▸ **Problem to solve**
The line containing "Task: Click the Q2 2022 timeline card" marks the start; return it and every line after it in the listing below, exactly, through the last.

═════ Supplied entries ═════

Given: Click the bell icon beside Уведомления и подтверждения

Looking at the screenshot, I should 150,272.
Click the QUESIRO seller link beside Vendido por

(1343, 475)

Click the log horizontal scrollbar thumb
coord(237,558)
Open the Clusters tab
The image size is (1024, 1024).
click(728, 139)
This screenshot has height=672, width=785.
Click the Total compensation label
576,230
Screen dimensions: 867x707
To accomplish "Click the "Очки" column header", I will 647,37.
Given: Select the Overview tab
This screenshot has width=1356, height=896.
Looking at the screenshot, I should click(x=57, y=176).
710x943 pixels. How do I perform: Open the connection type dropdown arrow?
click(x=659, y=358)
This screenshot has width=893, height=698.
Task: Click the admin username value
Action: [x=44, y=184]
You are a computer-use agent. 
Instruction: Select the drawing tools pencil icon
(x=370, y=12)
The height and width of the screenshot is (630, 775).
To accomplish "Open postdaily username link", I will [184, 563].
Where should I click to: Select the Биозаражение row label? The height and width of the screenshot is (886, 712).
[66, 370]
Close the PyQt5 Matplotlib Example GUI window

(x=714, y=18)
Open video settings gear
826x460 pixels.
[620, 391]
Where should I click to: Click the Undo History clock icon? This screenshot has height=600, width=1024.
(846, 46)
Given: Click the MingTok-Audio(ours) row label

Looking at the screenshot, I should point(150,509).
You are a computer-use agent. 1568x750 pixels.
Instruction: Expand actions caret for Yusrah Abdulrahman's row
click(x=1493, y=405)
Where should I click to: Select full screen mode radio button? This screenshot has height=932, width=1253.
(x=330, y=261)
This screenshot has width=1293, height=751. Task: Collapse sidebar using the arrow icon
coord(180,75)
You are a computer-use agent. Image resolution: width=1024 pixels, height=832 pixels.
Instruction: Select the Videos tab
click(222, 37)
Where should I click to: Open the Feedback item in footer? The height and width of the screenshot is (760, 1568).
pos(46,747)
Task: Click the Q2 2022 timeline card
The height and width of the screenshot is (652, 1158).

═════

▸ **Written answer**
Task: Click the Q2 2022 timeline card
The height and width of the screenshot is (652, 1158).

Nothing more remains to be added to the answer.